Task
Find every line below with the word "agent" in it, and copy each one.

Dataset records
····················

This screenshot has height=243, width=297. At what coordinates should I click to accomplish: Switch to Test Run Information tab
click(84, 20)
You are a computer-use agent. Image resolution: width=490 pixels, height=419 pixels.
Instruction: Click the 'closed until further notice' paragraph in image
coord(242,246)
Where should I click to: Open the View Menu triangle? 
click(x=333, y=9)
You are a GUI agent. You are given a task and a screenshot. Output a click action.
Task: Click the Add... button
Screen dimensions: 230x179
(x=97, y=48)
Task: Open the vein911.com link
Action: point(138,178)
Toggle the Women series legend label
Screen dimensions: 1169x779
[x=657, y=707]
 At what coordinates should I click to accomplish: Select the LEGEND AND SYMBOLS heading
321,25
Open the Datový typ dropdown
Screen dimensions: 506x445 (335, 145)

····················

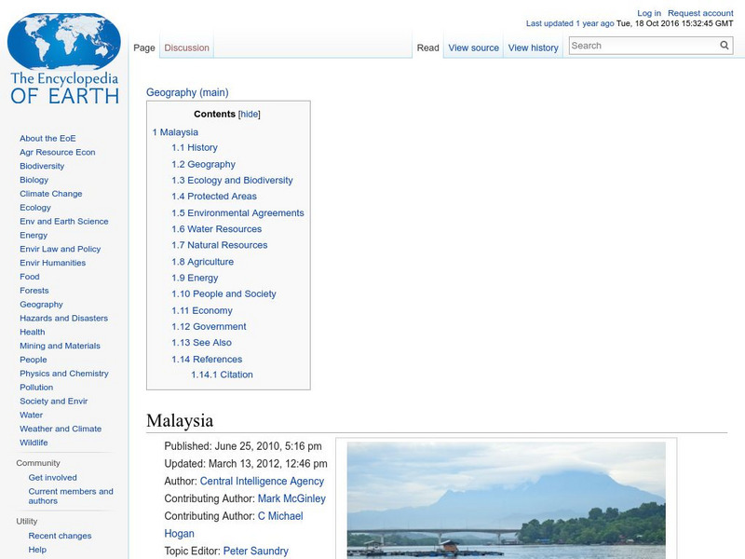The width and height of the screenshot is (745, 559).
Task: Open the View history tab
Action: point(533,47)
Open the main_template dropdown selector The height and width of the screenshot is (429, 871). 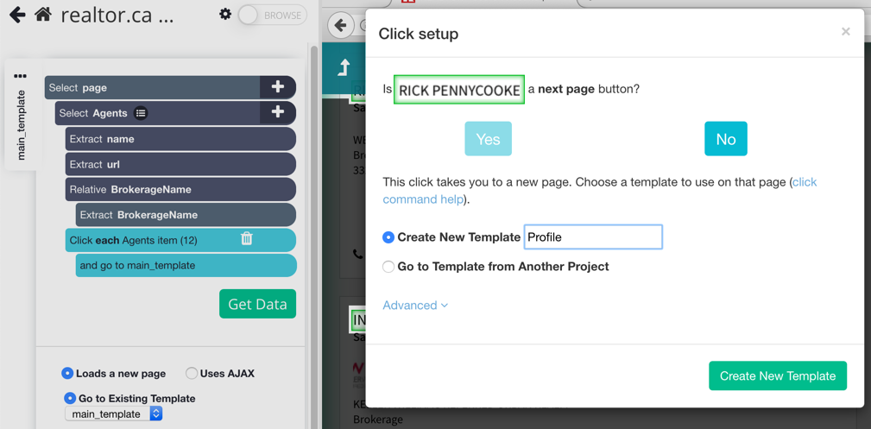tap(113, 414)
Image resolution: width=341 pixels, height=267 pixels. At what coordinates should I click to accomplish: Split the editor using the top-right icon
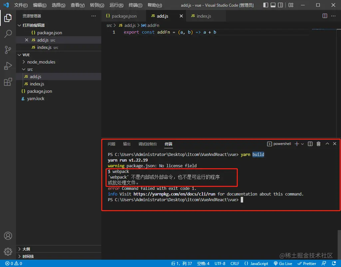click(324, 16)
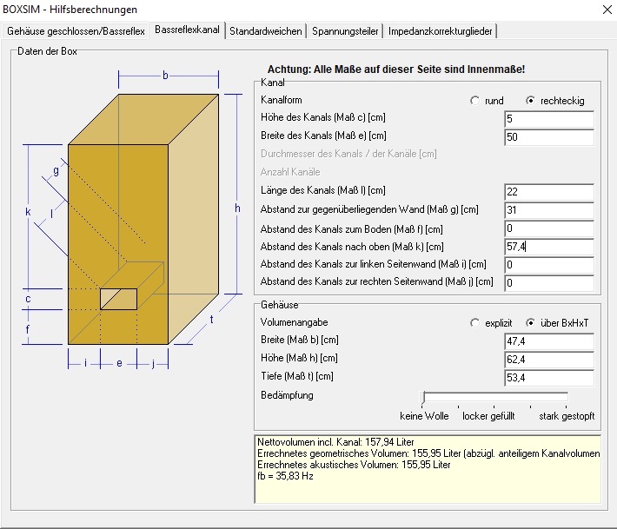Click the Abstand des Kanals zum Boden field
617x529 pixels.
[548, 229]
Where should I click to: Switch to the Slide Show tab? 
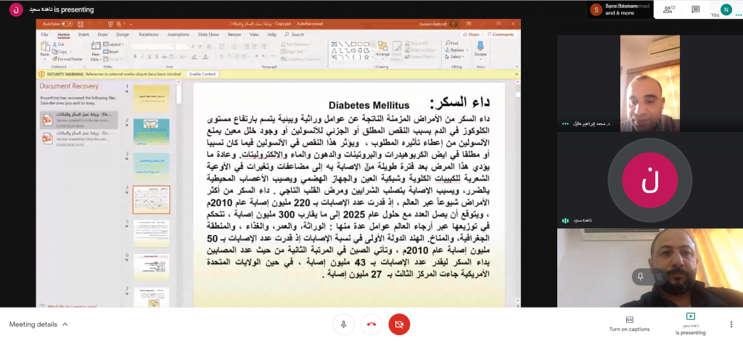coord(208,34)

····················

Task answer
You are a computer-use agent. Image resolution: width=490 pixels, height=419 pixels.
You are a GUI agent. You are given a task and a screenshot. Output a click action.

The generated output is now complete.